(Saved data entries)
+ + + +

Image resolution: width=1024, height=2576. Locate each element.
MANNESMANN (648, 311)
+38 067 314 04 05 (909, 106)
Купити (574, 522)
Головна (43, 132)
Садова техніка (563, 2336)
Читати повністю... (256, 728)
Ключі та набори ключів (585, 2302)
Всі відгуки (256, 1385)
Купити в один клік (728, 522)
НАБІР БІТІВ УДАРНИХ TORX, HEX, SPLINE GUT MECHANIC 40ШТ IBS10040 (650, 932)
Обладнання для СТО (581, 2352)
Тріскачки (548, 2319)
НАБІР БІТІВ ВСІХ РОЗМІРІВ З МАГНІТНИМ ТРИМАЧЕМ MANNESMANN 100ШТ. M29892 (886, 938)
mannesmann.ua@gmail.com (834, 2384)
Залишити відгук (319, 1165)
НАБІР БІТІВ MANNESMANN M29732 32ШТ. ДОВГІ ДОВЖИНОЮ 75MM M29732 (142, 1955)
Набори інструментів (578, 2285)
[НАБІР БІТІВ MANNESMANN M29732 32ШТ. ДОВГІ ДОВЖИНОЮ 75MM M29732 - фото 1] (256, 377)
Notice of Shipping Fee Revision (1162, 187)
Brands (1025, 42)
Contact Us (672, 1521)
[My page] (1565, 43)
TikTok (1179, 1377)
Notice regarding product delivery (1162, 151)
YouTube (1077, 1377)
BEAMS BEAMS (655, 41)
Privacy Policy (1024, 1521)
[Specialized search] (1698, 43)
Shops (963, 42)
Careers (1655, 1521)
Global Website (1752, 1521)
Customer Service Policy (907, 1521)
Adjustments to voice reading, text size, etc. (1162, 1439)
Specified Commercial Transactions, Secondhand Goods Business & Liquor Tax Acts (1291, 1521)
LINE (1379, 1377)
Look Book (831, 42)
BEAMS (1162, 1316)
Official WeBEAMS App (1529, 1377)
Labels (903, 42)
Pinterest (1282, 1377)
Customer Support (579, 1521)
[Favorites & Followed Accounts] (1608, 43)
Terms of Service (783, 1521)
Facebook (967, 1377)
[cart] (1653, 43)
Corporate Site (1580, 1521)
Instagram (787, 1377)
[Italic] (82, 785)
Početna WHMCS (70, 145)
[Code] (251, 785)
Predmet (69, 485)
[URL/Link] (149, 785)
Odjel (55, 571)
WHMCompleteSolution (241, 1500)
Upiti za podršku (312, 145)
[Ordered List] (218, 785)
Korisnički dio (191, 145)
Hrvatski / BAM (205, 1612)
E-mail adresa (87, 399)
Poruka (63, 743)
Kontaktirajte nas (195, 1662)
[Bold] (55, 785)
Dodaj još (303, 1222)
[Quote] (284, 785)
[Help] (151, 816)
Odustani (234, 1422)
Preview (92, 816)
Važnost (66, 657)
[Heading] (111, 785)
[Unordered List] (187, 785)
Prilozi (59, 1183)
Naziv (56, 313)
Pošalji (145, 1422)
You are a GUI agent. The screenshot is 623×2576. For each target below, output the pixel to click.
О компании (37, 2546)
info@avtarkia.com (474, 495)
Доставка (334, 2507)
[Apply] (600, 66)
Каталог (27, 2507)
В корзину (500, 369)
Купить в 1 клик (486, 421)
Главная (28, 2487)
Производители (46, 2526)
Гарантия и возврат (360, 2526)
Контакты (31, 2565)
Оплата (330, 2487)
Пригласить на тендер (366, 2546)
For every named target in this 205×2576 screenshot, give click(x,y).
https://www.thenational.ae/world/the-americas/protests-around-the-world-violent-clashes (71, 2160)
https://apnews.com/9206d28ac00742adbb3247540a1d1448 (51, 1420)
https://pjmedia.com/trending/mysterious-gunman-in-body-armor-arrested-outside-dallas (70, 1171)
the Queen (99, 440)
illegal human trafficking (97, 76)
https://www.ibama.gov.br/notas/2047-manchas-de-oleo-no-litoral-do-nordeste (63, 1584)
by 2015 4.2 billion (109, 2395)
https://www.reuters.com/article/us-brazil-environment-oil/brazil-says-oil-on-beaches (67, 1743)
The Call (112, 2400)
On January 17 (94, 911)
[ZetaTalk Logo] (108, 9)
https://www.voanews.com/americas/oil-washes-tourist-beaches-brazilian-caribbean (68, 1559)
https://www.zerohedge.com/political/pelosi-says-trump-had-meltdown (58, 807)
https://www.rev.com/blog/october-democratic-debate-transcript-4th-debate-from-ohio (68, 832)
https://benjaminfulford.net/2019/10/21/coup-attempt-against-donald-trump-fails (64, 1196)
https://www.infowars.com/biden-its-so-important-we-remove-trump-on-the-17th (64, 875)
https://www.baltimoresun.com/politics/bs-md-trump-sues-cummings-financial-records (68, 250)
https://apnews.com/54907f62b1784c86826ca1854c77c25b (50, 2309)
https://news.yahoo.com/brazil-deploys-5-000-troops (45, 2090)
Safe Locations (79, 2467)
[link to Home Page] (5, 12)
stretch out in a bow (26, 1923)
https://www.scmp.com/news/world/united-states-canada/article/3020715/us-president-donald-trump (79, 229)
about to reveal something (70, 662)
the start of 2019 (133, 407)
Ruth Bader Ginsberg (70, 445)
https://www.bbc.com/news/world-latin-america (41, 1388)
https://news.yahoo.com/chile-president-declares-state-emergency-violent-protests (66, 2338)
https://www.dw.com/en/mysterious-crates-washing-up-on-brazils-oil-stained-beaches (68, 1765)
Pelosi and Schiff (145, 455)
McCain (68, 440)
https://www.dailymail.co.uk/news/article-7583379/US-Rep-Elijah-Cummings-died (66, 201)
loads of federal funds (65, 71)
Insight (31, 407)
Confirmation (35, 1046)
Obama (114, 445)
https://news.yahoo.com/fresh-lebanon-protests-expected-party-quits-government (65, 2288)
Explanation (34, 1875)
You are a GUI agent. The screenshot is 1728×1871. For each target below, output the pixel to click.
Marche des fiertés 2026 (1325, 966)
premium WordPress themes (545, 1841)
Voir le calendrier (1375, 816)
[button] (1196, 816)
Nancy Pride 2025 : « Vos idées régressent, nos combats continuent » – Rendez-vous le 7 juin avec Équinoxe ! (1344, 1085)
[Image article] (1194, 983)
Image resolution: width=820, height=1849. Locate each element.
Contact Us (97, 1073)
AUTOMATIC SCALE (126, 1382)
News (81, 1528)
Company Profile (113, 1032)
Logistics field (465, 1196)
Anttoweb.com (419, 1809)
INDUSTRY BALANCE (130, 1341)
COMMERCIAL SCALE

+ + + +

Exercise directions:
In the data above, which lines lie between the line with "E-mail adresa (87, 399)" and the line with "illegal human trafficking (97, 76)", inclusive? Print those lines exactly and nothing else.

Expected answer:
E-mail adresa (87, 399)
Poruka (63, 743)
Kontaktirajte nas (195, 1662)
[Bold] (55, 785)
Dodaj još (303, 1222)
[Quote] (284, 785)
[Help] (151, 816)
Odustani (234, 1422)
Preview (92, 816)
Važnost (66, 657)
[Heading] (111, 785)
[Unordered List] (187, 785)
Prilozi (59, 1183)
Naziv (56, 313)
Pošalji (145, 1422)
You are a GUI agent. The screenshot is 623×2576. For each target below, output the pixel to click.
О компании (37, 2546)
info@avtarkia.com (474, 495)
Доставка (334, 2507)
[Apply] (600, 66)
Каталог (27, 2507)
В корзину (500, 369)
Купить в 1 клик (486, 421)
Главная (28, 2487)
Производители (46, 2526)
Гарантия и возврат (360, 2526)
Контакты (31, 2565)
Оплата (330, 2487)
Пригласить на тендер (366, 2546)
For every named target in this 205×2576 screenshot, give click(x,y).
https://www.thenational.ae/world/the-americas/protests-around-the-world-violent-clashes (71, 2160)
https://apnews.com/9206d28ac00742adbb3247540a1d1448 (51, 1420)
https://pjmedia.com/trending/mysterious-gunman-in-body-armor-arrested-outside-dallas (70, 1171)
the Queen (99, 440)
illegal human trafficking (97, 76)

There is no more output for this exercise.